According to the agency, the proposed rule applies to 6,228 hospitals and critical access hospitals that participate in Medicaid or Medicare. It requires hospitalwide infection prevention and control and antibiotic stewardship programs, among other measures.
CMS projects that the proposed requirements, which build on initiatives from the CDC, HHS, Partnership for Patients and the National Quality Strategy, could save hospitals $284 million each year, improve care and save lives.
“Working with tools provided by the Affordable Care Act, hospitals have taken significant steps to improve safety and quality in the past several years,” Kate Goodrich, MD, MHS, director of the Center for Clinical Standards and Quality at CMS, said in a press release. “Already, efforts to reduce health care-associated infections have resulted in reducing health care costs by nearly $20 billion and saving 87,000 lives. This proposal further supports hospitals’ safety and quality efforts by requiring all Medicare and Medicaid hospitals to have designated leaders in charge of specialized programs to prevent infections, improve antibiotic use, and follow nationally recognized guidelines.”
The proposal also would require critical access hospitals to implement Quality Assessment and Performance Improvement programs.
In addition, the rule would prohibit discrimination by advancing “protections for traditionally underserved and often excluded populations based on race, color, national origin, sex (including gender identity), age, disability or sexual orientation.”
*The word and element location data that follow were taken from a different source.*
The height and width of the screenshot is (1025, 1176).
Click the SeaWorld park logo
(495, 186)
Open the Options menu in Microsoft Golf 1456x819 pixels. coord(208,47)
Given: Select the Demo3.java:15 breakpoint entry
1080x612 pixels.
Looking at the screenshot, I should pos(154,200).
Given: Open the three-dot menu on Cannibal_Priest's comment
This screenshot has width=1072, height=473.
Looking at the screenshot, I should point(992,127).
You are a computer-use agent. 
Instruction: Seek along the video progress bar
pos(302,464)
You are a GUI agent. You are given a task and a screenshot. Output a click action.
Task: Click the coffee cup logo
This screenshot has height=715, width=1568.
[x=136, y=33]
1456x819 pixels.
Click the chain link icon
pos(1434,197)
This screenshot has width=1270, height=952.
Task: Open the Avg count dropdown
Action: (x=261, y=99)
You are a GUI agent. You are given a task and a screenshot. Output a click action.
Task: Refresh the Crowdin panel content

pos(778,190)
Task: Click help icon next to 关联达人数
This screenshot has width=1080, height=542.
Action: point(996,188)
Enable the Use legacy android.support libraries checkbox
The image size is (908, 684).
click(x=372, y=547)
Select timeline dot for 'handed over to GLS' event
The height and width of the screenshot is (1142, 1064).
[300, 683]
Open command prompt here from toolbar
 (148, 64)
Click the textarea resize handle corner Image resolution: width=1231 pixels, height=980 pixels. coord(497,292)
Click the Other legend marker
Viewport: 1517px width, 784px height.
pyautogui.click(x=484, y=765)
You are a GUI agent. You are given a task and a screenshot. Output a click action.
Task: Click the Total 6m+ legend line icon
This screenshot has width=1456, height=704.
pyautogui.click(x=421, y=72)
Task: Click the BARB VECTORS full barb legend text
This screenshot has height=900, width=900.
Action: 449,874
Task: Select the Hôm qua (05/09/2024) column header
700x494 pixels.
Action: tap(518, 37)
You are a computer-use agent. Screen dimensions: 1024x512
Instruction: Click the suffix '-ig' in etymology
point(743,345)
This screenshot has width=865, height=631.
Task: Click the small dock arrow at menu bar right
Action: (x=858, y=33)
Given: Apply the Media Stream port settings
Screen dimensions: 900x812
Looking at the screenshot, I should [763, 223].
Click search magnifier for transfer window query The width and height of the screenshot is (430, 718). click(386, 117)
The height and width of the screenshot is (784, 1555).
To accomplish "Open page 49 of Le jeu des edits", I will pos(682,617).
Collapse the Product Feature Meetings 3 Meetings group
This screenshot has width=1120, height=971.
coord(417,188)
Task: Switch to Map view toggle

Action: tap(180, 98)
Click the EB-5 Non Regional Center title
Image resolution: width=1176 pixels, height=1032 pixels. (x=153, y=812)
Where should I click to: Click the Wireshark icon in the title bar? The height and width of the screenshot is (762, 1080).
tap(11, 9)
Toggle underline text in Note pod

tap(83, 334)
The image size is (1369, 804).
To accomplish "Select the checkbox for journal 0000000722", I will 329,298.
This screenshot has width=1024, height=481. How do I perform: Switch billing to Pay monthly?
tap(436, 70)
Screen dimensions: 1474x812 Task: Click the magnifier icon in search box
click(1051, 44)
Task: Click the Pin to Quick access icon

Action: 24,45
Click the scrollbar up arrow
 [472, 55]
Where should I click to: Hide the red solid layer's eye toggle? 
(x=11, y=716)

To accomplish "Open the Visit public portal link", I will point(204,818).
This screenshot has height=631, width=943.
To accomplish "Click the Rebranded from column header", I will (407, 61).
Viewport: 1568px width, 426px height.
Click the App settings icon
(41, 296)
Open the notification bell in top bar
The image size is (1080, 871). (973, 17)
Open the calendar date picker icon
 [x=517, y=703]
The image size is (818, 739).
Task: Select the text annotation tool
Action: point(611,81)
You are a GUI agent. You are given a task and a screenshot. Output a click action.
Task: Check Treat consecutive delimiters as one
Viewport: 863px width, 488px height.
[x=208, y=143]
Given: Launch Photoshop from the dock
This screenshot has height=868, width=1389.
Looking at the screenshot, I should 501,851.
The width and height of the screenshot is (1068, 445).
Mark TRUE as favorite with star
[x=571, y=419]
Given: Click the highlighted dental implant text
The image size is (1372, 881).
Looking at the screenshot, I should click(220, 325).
“This rule marks the first time that CMS has proposed explicitly to prohibit hospitals that accept Medicare and Medicaid from discriminating against patients,” Cara James, PhD, director of the CMS Office of Minority Health, said in the release. “We know that barriers still remain in accessing quality care for communities that have been traditionally excluded or underserved. This proposal reinforces the principle that access to needed health services should not be blocked because of discriminatory practices.”